Cinema studies have undergone such proliferation since the 1990s as to become an authentic academic discipline. Their object of investigation now appears, however, to be gradually dissolving into a flux of ever-changing, global and globalizing culture of the image, audiovisual, electronic, digital and web.
Miriam Bratu Hansen goes back to the principle, to the clear-sighted critique of modernity developed by three pillars of 20th-century aesthetics, Kracauer, Benjamin and Adorno, on this particular medium: not on what cinema is but on what it does, on the particular sensory and mimetic experience that it makes possible for spectators. Starting, for example, from the Mickey Mouse cartoons, whose immense popularity Benjamin attributed simply to “the fact that the public recognizes its own life in them”. This is not therefore an ontology of cinema but an attempt to understand its role within evolving modernity, albeit with different perspectives and approaches. In point of fact, films make a substantial contribution to the reconfiguration of experience understood in its fullest sense of Erfahrung, as everyday life, social and working relationships, the economic and political spheres.

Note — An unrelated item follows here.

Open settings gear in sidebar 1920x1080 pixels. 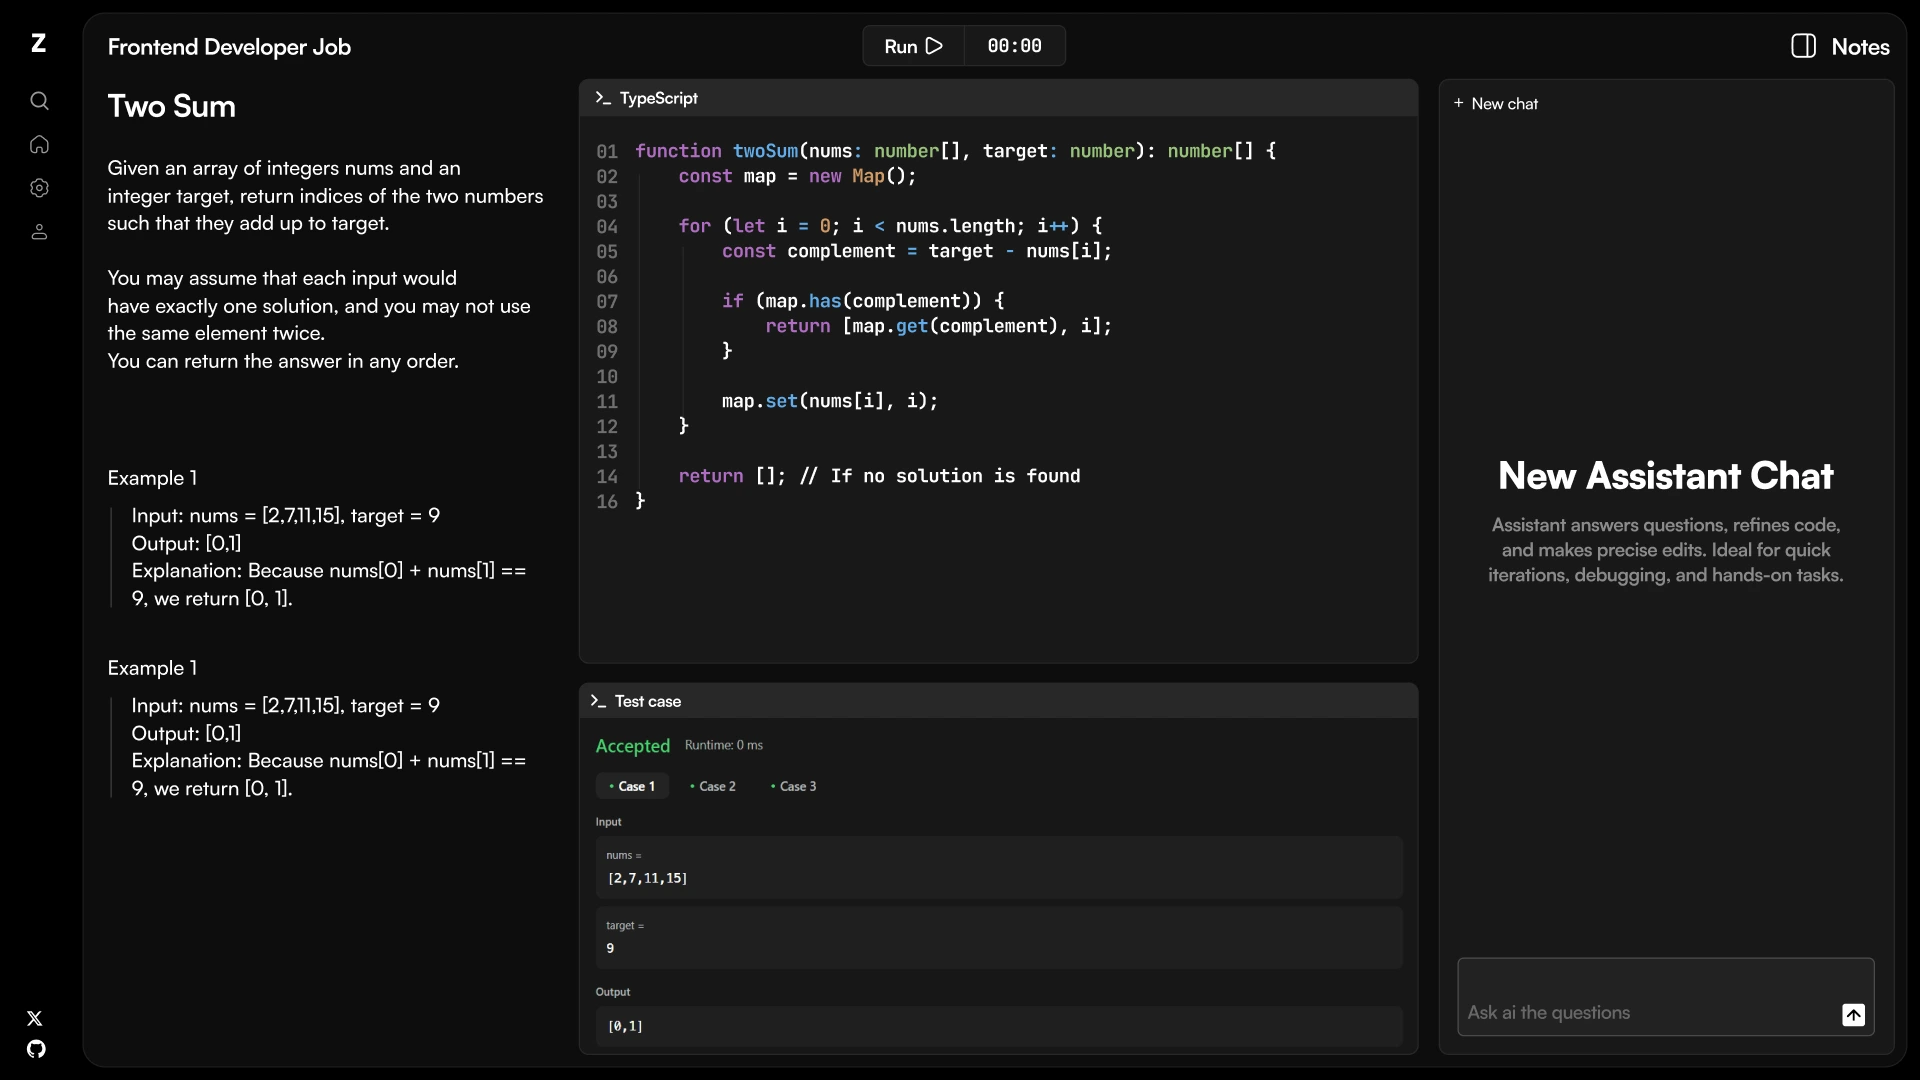[39, 188]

Despite the competitive media environment into which it is embedded, cinema has survived, adapted and transformed itself. The recent opening of the digital frontier and the necessary rethinking of devices as well as fundamental film categories like movement and animation present a new challenge that is not, however, a threat. Having “burst this prison-world asunder with the dynamite of the tenth of a second”, cinema could reopen apparently closed chapters of aesthetics and restore their contemporary relevance.